Document section ▸
I am trying to change from FTP Provisioning to FTPS provisioning. Goal is to implement a secure provisioning environment without any manuel configuration on the Soundpoint.
When using own certificates, then I did not find an automatic way of downloading the root ca to this phone. There are ways to do that for the Lync phones using option 43, but I did not find anything for the Soundpoint 331.
As a test, I wanted to use a certificate that has been issued by one of the CAs that are stored in the phone per factory default. However I learned that it is not possible to get a certificate from one of those, that is issued for an internal fqdn (like server01.domain.local), nor a certificate for a private IP (at least symantec states that).
My questions are: Is there any way to upload automatically a root ca to the phone using DHCP Options, like for LYNC Phones ? Does anyone know a way to get my (my customers goal) accomplished ?

Problem set ▸
**1.** For which phone model did the writer of the forum post about FTPS provisioning find no automatic way to download the root CA?
**2.** Extend the forum post about moving Soundpoint provisioning from FTP to FTPS beyond its final sentence.

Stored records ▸
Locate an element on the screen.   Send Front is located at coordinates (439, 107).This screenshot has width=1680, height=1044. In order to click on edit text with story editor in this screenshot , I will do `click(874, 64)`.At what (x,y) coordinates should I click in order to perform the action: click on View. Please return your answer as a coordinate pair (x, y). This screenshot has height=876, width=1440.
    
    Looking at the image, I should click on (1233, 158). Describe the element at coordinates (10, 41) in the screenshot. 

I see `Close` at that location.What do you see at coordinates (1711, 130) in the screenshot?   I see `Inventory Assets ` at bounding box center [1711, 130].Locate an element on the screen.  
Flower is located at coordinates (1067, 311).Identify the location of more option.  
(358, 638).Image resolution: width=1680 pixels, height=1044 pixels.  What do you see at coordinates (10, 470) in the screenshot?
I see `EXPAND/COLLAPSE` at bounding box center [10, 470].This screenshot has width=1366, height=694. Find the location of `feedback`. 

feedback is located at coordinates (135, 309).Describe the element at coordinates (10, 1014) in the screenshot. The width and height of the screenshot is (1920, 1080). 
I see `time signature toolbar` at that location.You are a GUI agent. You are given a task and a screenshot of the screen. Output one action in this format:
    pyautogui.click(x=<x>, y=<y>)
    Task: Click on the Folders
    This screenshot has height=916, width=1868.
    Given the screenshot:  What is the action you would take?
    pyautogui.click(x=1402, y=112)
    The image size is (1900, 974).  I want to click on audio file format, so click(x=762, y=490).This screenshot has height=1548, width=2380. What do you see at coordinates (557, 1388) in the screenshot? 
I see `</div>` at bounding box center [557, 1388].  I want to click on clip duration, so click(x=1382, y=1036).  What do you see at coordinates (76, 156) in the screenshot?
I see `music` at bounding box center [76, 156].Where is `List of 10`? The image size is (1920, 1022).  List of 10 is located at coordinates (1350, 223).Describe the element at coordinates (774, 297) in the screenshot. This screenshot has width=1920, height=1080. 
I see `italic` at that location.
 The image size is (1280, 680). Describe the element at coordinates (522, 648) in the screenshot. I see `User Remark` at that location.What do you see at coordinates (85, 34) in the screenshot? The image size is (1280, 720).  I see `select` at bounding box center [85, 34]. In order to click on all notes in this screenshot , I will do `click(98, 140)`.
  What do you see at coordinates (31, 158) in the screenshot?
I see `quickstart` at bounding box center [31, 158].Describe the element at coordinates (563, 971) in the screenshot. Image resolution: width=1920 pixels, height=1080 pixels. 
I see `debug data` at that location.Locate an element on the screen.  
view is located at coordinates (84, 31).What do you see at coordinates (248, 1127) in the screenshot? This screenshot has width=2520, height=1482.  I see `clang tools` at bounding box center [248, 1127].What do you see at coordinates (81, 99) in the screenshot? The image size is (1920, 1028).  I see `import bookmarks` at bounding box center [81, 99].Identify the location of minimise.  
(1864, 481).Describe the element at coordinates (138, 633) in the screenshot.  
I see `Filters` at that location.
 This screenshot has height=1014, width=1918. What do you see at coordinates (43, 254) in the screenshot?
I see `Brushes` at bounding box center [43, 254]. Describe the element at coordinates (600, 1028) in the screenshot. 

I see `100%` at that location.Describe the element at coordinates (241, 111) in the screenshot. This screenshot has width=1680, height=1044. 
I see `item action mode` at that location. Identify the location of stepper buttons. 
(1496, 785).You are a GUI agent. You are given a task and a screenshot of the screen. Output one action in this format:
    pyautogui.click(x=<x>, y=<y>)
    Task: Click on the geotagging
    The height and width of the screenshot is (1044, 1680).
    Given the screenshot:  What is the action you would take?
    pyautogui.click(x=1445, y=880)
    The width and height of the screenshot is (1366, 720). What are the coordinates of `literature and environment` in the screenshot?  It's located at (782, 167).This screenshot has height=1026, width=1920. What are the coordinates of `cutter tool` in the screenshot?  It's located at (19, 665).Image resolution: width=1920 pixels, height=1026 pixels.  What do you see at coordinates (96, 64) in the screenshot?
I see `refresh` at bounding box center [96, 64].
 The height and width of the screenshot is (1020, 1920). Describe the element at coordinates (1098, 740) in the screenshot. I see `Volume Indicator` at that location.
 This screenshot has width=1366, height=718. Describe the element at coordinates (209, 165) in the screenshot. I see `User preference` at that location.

Task responses ▸
**1.** The Soundpoint 331.

**2.**
If you get a certificate issued by an authority that already has the root CA/chain in the phone, then you won't need to load a root CA. eg our provisioning server's certificate is issued by Entrust, and no manual intervention is required, we are able to use option 66 in DHCP to point the phones at our HTTPS provisioning server.
Alternatively you can "preprovision" the phones over FTP/HTTP, with a config file that disables certificate validation, before switching them to HTTPS/FTPS. It's not as secure, since someone could muck with DNS and redirect your phones to a fake server with a fake cert, however the connection with your valid server will still be encrypted.